EXERCISE TASK A
For the Ogre3D render-to-texture tutorial, decide whether each statement agrees with it, answering yes or no and quoting the deciding words: (i) the tutorial covers most of what Ogre3D offers; (ii) the code and media for the tutorial can be downloaded at the bottom of the wiki page; (iii) the material made in the program is applied to a mesh.
EXERCISE TASK B
Please carry the Ogre3D render-to-texture tutorial on from its last sentence.

QUOTED TEXT
========================
If you prefer tutorials that come with a framework => check the other wiki tutorial series.
If you prefer tutorials that go step by step without a framework => this page should be ok.

I assume you know C++. If not, this tutorial will probably be hard to understand !

This tutorial presents only a few elements of Ogre3D.

You can download the code and media for this tutorial at the bottom of this wiki page.
This little tutorial is an extract of a bigger project which contains more tutorials & helper classes.
This bigger project is avaible there :
https://sourceforge.net/projects/so3dtools/(external link)

Also, make sure you read these tutorials in order!

Tutorial Description

In this program, I create a texture, in which I will render the scene.
I create a material that uses this texture, and I apply it on a mesh.
This technique is called a Render-To-Texture (RTT).
Often the texture itself is called 'a RTT' too in that case.
========================
DATASET SECTION
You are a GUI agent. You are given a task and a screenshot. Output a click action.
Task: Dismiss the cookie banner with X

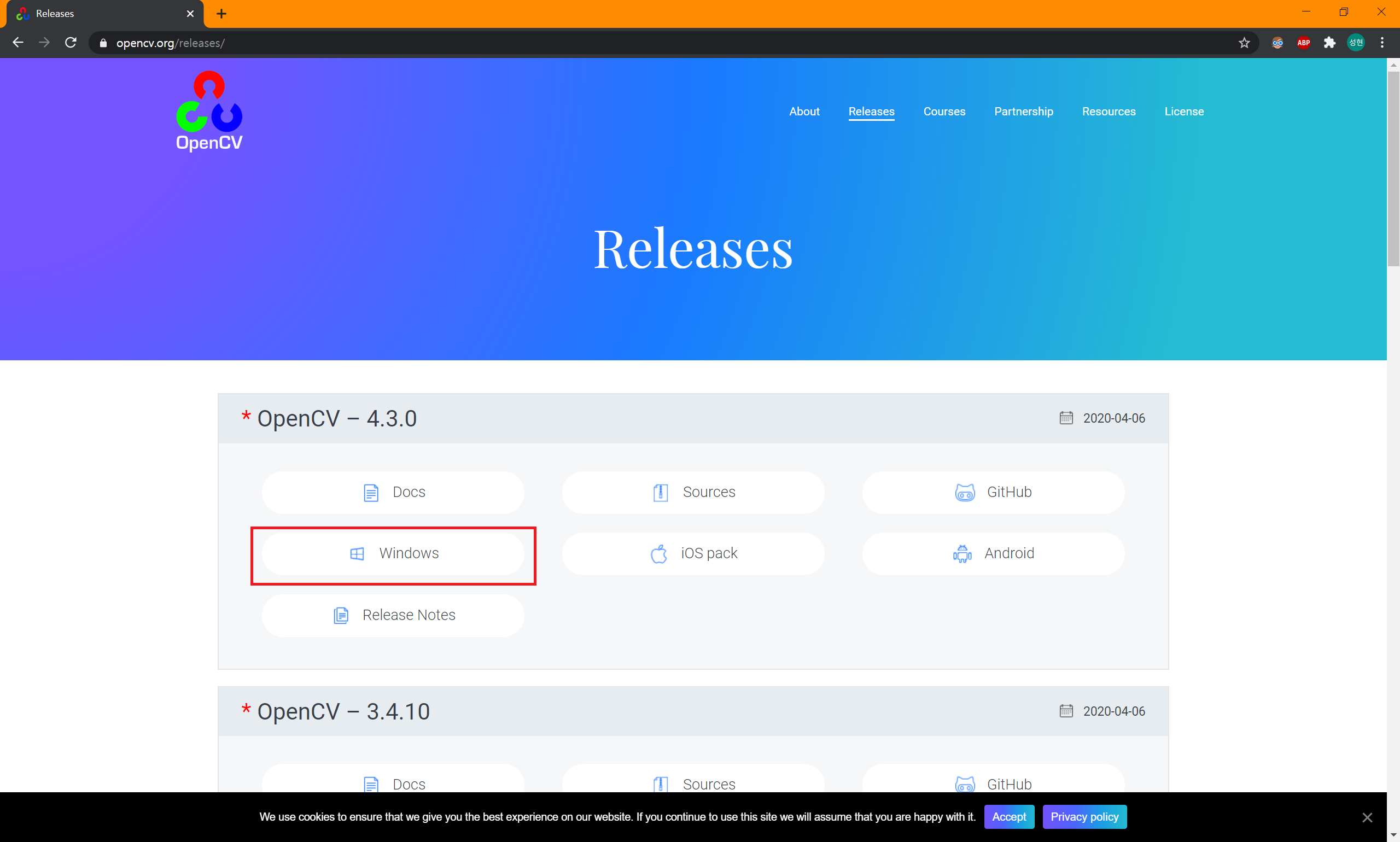[x=1367, y=817]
========================
TASK RESULT A
(i) No: "This tutorial presents only a few elements of Ogre3D."
(ii) Yes: "You can download the code and media for this tutorial at the bottom of this wiki page."
(iii) Yes: "I create a material that uses this texture, and I apply it on a mesh."

TASK RESULT B
Description of the program with more details :
1/ I create a camera
2/ I create a manualobject cube (with texture coords).
3/ I convert the manualobject to mesh.
4/ I create a diagonal with 5 entities of that mesh.
5/ I create a the rtt texture
6/ I create a camera for this rtt texture.
7/ I position this 'rttcamera' near the last entity,
looking to the entities.
8/ I create a material that uses the rtt.
9/ I create a cube entity that uses that material.
10/ I put this entity such as it is visible for the first
camera, but not for the rtt camera.
11/ I enter the infinite loop, waiting for windows closing.

After creating a resource group, and a few entities

Now I create a special texture. This texture allows to do what is called a
'render to texture'. Which means that you can render your scene into
it, and then use this texture as any other in a material.
In order to keep a good framerate, I set its number of mipmaps to 0.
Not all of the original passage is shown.